## BEGIN Entries shown

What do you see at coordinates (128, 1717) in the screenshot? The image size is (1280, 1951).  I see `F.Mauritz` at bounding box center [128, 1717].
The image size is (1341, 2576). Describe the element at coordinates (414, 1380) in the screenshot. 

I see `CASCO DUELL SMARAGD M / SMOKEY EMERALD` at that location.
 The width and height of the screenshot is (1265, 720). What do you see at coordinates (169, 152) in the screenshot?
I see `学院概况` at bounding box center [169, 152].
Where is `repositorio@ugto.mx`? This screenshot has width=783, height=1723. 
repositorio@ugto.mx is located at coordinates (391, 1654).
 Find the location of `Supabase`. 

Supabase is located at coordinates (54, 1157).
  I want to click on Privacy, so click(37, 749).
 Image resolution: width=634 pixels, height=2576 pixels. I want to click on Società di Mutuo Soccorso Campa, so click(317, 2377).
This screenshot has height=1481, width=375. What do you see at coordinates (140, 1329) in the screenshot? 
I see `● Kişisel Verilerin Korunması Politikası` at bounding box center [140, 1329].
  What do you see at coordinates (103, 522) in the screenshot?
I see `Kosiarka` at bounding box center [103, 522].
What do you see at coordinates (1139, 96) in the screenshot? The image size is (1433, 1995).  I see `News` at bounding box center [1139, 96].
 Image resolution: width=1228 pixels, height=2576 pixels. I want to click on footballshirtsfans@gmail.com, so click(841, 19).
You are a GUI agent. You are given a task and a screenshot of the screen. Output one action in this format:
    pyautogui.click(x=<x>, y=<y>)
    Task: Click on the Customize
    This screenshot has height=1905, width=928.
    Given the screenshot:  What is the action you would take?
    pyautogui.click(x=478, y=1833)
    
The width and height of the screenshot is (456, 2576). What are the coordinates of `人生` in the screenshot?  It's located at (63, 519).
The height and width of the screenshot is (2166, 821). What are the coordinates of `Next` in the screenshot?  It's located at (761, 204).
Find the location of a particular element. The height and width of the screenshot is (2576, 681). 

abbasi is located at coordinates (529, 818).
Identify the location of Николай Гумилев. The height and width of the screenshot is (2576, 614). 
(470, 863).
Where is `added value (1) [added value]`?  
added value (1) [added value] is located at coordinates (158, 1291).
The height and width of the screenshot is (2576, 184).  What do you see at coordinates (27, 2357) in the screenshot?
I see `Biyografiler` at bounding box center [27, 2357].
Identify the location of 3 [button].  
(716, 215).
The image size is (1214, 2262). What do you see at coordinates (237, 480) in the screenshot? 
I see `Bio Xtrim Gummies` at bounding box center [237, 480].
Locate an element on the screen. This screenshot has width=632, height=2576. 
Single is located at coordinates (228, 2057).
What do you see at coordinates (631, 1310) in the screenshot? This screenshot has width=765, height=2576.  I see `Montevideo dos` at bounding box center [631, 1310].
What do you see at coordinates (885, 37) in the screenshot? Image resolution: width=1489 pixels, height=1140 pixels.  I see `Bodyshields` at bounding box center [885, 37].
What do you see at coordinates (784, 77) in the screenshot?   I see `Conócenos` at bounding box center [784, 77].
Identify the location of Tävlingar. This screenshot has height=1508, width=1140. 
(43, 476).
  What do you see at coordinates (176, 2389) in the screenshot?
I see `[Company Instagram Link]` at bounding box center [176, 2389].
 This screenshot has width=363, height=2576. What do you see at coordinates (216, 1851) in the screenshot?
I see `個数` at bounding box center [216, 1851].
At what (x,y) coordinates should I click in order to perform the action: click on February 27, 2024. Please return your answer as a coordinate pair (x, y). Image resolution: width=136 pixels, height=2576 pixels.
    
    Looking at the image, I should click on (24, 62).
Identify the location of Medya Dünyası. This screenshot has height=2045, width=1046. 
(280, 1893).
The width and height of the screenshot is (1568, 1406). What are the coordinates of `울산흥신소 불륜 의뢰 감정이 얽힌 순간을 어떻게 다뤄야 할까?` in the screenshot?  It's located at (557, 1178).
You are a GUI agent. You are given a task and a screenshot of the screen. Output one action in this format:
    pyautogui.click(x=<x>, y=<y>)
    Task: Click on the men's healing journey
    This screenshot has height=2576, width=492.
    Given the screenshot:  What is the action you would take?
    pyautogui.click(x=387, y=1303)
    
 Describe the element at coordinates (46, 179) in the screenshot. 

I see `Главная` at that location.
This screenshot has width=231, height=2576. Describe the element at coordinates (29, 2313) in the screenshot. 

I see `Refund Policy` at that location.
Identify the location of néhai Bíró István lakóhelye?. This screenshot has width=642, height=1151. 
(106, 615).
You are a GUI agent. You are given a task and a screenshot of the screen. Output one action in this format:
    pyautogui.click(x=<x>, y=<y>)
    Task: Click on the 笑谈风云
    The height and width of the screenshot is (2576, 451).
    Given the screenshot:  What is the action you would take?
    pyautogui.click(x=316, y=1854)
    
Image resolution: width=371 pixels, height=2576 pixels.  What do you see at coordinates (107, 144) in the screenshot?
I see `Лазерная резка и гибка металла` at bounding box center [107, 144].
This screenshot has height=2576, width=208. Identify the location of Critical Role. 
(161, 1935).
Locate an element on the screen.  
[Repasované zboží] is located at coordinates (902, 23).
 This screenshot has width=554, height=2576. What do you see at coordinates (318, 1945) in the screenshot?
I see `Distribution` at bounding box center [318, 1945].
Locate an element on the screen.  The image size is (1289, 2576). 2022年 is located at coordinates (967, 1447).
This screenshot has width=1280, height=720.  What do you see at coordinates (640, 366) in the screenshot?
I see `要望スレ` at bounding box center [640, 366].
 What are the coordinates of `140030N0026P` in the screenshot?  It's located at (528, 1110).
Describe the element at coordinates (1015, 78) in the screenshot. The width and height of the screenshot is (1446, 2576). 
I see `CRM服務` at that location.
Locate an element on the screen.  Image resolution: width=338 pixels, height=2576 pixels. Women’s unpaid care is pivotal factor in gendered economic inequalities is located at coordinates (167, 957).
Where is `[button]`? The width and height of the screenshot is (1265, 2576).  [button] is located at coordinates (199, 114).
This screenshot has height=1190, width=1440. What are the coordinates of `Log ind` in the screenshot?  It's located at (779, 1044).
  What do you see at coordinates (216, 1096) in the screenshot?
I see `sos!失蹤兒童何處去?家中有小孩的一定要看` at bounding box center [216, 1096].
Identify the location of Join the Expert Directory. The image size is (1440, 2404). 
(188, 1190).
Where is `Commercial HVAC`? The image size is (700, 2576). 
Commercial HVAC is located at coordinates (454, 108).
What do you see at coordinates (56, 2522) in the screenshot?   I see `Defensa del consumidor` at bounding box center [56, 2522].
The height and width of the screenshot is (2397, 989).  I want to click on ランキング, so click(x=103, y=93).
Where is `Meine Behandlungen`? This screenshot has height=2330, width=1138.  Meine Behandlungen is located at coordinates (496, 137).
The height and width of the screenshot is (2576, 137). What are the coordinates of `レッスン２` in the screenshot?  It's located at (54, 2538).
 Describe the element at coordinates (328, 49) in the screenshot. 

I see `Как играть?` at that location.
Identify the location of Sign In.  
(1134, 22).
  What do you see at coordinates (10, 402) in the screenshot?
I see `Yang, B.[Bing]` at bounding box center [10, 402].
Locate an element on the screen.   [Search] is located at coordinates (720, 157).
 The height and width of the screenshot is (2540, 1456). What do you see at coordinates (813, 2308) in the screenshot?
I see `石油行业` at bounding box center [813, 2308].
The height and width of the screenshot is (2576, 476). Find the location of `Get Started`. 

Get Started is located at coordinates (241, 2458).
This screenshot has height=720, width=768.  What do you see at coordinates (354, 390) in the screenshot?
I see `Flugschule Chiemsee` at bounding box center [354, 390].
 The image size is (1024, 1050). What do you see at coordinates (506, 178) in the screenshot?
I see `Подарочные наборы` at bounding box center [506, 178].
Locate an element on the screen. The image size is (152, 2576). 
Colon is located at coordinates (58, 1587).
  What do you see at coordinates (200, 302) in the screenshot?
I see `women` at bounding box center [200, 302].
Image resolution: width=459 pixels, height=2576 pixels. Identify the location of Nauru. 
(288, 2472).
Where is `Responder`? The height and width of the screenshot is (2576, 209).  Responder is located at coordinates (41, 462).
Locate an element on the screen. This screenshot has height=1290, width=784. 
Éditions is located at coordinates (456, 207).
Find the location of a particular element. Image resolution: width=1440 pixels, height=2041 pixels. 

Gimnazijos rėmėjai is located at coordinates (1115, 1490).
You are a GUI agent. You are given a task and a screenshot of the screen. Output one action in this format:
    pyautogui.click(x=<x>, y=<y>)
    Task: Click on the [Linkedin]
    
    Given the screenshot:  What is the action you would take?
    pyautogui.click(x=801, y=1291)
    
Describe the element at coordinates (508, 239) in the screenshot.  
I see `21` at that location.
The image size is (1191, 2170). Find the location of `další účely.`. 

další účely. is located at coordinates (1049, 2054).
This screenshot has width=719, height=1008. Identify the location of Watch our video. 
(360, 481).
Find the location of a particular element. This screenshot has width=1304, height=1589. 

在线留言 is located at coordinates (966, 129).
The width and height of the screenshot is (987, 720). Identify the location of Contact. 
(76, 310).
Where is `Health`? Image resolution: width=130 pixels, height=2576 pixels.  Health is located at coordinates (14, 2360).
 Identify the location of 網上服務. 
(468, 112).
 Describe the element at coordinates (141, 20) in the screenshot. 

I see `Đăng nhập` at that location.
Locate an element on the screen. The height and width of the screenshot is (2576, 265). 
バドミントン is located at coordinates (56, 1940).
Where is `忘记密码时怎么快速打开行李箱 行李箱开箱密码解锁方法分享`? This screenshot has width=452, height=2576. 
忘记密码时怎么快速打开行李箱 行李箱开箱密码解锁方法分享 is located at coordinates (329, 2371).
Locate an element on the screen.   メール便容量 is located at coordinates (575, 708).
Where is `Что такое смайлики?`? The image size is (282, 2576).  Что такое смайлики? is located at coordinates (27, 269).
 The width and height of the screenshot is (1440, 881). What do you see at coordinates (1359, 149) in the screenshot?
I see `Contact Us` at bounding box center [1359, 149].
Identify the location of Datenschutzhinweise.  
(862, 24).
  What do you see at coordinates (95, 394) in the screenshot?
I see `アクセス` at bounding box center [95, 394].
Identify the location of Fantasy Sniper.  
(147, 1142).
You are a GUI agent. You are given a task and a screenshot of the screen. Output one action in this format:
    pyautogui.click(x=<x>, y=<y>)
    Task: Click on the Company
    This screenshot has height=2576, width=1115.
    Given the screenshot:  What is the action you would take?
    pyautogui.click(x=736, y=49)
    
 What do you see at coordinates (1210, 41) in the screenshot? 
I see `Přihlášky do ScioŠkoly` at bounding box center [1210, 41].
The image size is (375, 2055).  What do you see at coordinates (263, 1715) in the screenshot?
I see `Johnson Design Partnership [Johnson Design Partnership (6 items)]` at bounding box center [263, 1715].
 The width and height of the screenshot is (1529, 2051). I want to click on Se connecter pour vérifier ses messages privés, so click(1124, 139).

## END Entries shown

■ Objective ■
Copy the listing word for word from its first line up to and including the line that contains "pyautogui.click(x=478, y=1833)".

■ Result for this task ■
What do you see at coordinates (128, 1717) in the screenshot? The image size is (1280, 1951).  I see `F.Mauritz` at bounding box center [128, 1717].
The image size is (1341, 2576). Describe the element at coordinates (414, 1380) in the screenshot. 

I see `CASCO DUELL SMARAGD M / SMOKEY EMERALD` at that location.
 The width and height of the screenshot is (1265, 720). What do you see at coordinates (169, 152) in the screenshot?
I see `学院概况` at bounding box center [169, 152].
Where is `repositorio@ugto.mx`? This screenshot has width=783, height=1723. 
repositorio@ugto.mx is located at coordinates (391, 1654).
 Find the location of `Supabase`. 

Supabase is located at coordinates (54, 1157).
  I want to click on Privacy, so click(37, 749).
 Image resolution: width=634 pixels, height=2576 pixels. I want to click on Società di Mutuo Soccorso Campa, so click(317, 2377).
This screenshot has height=1481, width=375. What do you see at coordinates (140, 1329) in the screenshot? 
I see `● Kişisel Verilerin Korunması Politikası` at bounding box center [140, 1329].
  What do you see at coordinates (103, 522) in the screenshot?
I see `Kosiarka` at bounding box center [103, 522].
What do you see at coordinates (1139, 96) in the screenshot? The image size is (1433, 1995).  I see `News` at bounding box center [1139, 96].
 Image resolution: width=1228 pixels, height=2576 pixels. I want to click on footballshirtsfans@gmail.com, so click(841, 19).
You are a GUI agent. You are given a task and a screenshot of the screen. Output one action in this format:
    pyautogui.click(x=<x>, y=<y>)
    Task: Click on the Customize
    This screenshot has height=1905, width=928.
    Given the screenshot:  What is the action you would take?
    pyautogui.click(x=478, y=1833)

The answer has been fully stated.